- Data to process:
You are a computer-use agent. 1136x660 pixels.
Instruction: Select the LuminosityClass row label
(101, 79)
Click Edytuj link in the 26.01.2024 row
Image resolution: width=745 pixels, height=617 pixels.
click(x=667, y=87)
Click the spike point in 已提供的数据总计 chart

* * *

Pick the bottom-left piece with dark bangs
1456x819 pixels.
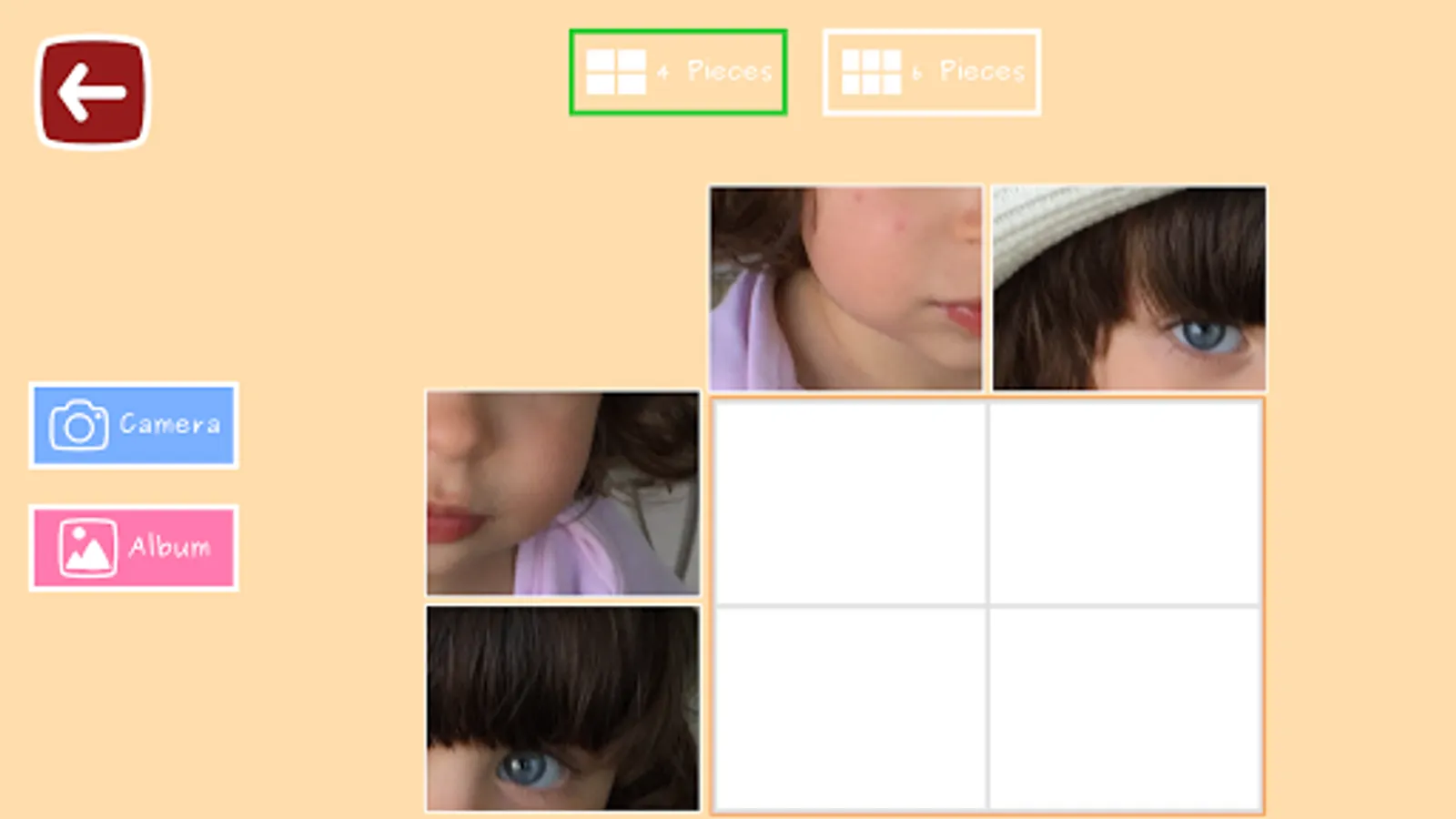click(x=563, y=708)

- Task prompt: Looking at the data above, write out exactly the lines that start at the one containing "You are a computer-use" and end at the one containing "Click the spike point in 已提供的数据总计 chart"; include both and nothing beyond.

- Written answer:
You are a computer-use agent. 1136x660 pixels.
Instruction: Select the LuminosityClass row label
(101, 79)
Click Edytuj link in the 26.01.2024 row
Image resolution: width=745 pixels, height=617 pixels.
click(x=667, y=87)
Click the spike point in 已提供的数据总计 chart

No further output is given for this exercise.